Earlier this year, I worked as a communications specialist where I didn’t have any expertise in the specific area–a political campaign–I have a few observations about why employers should reconsider.

1. Many people overestimate how unique the problems in their departments are. Essentially, a political campaign, online fundraising, and plain-ol’ marketing all want to motivate others for a specific call-to-action.

2. People learn at different speeds. If Mercy Corps, for example, only wants to look at the resumés of those who’ve been working in online fundraising for four years, they’re leaving out people who can, and have, picked up the essentials in a few months. Do you really want to weed out the people who learn faster?
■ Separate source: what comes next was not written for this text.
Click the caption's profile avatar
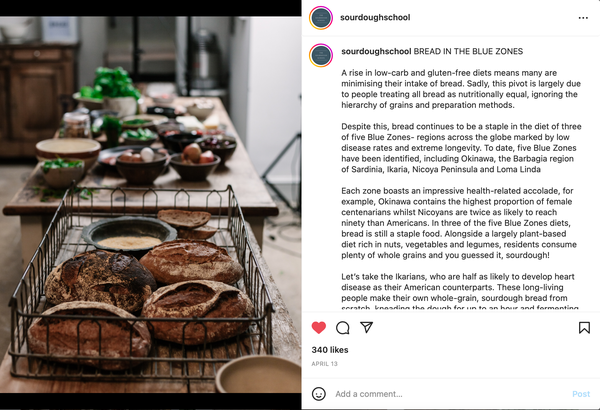This screenshot has height=410, width=600. [x=321, y=55]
3. A post by 37signals pointed out a study stating that, for programmers, “Once they had six months under their belt, the platform knowledge was no longer the bottleneck in their abilities.” Translation: once you have the fundamentals under your belt, the extra “years” don’t usually count for anything, since they’re just mindless reps. (Some good fodder here.)

4. The more time you spend completely immersed in one domain, the less likely you are to come up with any true innovations. Dean Keith Simonton wrote a wonderful paper in 2003, Scientific Creativity as Constrained Stochastic Behavior. He found that the more diverse a scientist’s interests, the more likely they’re able to make previously unseen connections between disciplines; it was the best indicator for the number of positive contributions of a scientist.

5. If you spend all of your time in one domain, you may not realize that you’re on the Titanic. I was amazed at how uncreative certain aspects of the campaign were until I realized where they were getting their information from. The New Organizing Institute’s studies on email advocacy programs, available here, goes against more modern studies about email usability: eye-tracking studies that tell us “shorter is sweeter.”

6. Say you’ve spent nine years honing your skills at making pizza. Quick: imagine yourself as a new customer who’s never heard of pizza before… you can’t, right? Losing the ability to get an unbiased, unfettered point of view–which you lose steadily, as you spend more and more time around something–is a lost opportunity to convert customers or get people to engage in your call-to-action. In the political campaign, the entire thing looked like a political campaign designed to get the attention of people who were already highly politically-motivated and involved. They couldn’t even envision what it would look like to recruit new people, and as a result, didn’t alert anyone new to the cause.

A little new blood doesn’t seem so bad anymore, does it?